Increased 404s in Oregon (Web Services) and Static Sites

Incident Report for Render

Postmortem

Summary

As an infrastructure provider, providing a reliable platform that allows our customers to build and scale their applications with confidence is our highest obligation. We invest heavily to ensure our platform is highly reliable and secure, including in our routing layer that handles billions of HTTP requests every day.

On November 5, 2025, we inadvertently rolled back a performance improvement that was gated behind a feature flag. This led to disruption in the form of intermittent 404s for some web services and static sites deployed to the Oregon region.

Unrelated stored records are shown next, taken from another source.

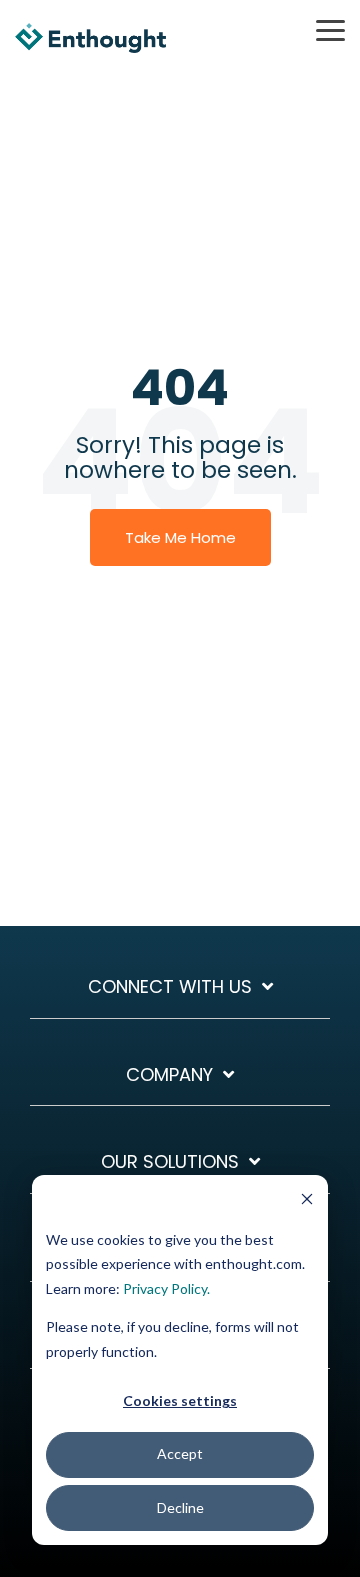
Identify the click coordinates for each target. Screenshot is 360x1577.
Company (169, 1075)
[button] (330, 29)
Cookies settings (180, 1400)
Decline (180, 1507)
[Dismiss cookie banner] (307, 1201)
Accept (180, 1453)
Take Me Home (180, 537)
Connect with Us (170, 987)
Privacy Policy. (166, 1288)
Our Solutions (170, 1162)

We have fully identified the sequence of events that led to this outage and are in the process of taking steps to prevent it from recurring.

Impact

There were two periods where some customers hosting web services and static sites in the Oregon region experienced a partial outage with intermittent 404s. The first period occurred between 10:39 AM PST and 11:25 AM PST . At this time, two Render clusters had slightly degraded service. One cluster returned a negligible number of 404 responses, and the other cluster returned 404 responses for approximately 10% of requests.

The second period occurred between 11:59 AM PST to 12:34 AM PST and saw more significant service degradation. During this period, about 50% of all requests to services in the affected cluster received a 404 response.

All newly created services in these clusters were affected and received 404 responses during the incident. Updates to existing services were also slow to propagate. Free tier services that were recently deployed or waking from sleep were also affected.

Root Cause

Render's routing service depends on a metadata service to receive information about the user services it routes traffic to. When the routing service first starts and upon occasional reconnection, it will request and receive a large volume of data from the metadata service.

Earlier in 2025, we successfully deployed a memory optimization related to data transfer between the metadata and routing services using a feature flag. In late October, we removed the flag from code and redeployed, but we didn't redeploy the metadata service, which still depended on the flag.

On November 5th, we cleaned up unreferenced feature flags from our system. This caused the metadata service to revert to its less efficient data transfer method, leading to memory exhaustion and crashes.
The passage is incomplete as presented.